Odyssey’s First Look: Craft spies signs of ice at the Martian south pole
By Ron Cowen
Astronomers for the first time have found evidence of large amounts of frozen water on Mars. The Red Planet’s south-polar region may contain an expanse of ice just beneath its surface, according to data gathered by the Mars Odyssey spacecraft, which began mapping the planet late last month.
Water may account by mass for several percent of the topmost meter of material in this part of the planet, William V. Boynton of the University of Arizona in Tucson announced March 1. Emphasizing that his team had analyzed only the first 10 days of data from a several-year mission (SN: 1/19/02, p. 42: Exploring the Red Planet), Boynton says the ice seems to be distributed uniformly within an area as large as the United States.
The evidence for water is indirect. Boynton’s team bases the preliminary results on the amount of hydrogen–believed tied up in water–in the Martian subsurface. All three instruments on Odyssey’s gamma-ray spectrometer–two neutron detectors and a gamma-ray sensor–reveal an abundance of hydrogen.
Detecting hydrogen relies on its interaction with high-speed neutrons. When Odyssey passes over Mars’ south pole, the craft’s neutron detectors record a relative dearth of energetic neutrons and a wealth of slow ones, a pattern that indicates hydrogen. More evidence comes from the gamma-ray sensor, which detected high-energy radiation that hydrogen atoms emit when they absorb a slow-moving neutron, Boynton reported at a press briefing at NASA’s Jet Propulsion Laboratory in Pasadena, Calif.
Although hydrogen can reside in compounds other than water, Boynton says that if hydrogen accounts for more than 2 percent of the mass of the soil, as he suspects, most of it will be in water.
According to models of the temperature and pressure of the south polar area, frozen water could exist there.

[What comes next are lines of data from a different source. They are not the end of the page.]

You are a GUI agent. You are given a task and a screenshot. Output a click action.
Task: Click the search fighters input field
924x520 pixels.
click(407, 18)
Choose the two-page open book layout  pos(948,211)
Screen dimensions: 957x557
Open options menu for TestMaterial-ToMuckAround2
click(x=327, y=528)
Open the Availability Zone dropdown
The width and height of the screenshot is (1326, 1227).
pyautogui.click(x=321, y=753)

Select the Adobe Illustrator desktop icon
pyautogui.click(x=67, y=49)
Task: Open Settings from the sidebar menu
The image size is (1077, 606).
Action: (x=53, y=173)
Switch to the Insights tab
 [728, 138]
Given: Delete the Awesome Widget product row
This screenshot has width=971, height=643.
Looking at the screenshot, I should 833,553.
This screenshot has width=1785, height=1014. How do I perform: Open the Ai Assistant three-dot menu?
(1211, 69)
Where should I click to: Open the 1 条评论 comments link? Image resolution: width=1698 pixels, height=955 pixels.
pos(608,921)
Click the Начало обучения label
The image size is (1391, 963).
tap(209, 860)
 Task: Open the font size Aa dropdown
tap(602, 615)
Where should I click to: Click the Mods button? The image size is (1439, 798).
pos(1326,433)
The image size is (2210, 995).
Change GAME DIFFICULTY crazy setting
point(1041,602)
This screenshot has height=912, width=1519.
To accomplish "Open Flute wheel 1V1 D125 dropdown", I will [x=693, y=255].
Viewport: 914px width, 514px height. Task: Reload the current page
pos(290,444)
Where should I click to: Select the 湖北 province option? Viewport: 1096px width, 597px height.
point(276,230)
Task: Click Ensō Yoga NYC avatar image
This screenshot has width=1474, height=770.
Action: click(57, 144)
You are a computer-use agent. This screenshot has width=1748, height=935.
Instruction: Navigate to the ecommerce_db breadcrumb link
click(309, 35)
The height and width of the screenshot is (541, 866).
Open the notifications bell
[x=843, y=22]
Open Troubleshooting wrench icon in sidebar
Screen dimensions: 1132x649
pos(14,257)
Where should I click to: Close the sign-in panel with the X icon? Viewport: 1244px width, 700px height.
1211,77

Moreover, researchers have calculated that the stacks of frozen carbon dioxide observed at the poles would crumble were it not for some other stabilizing material, such as frozen water, between the layers.
The north polar region of Mars also may be rich in ice, but Odyssey’s detectors can’t find out for another year. That’s when spring will arrive in the region and a top layer of carbon dioxide frost will evaporate, opening a path for slow neutrons from underlying material to reach the spacecraft’s detectors.
Because Odyssey’s neutron and gamma-ray instruments can only search for water over regions wider than 600 kilometers, they can’t detect signs of recent flooding over small areas (see “Martian equator: A watery outpost?” in this week’s issue: Martian equator: A watery outpost?).
However, another Odyssey detector, the thermal emission and imaging system, may do so. By examining the composition of the Martian surface at high resolution, this instrument can detect minerals recently altered by the flow of water. At the briefing, researchers unveiled some of the detector’s first images and temperature maps.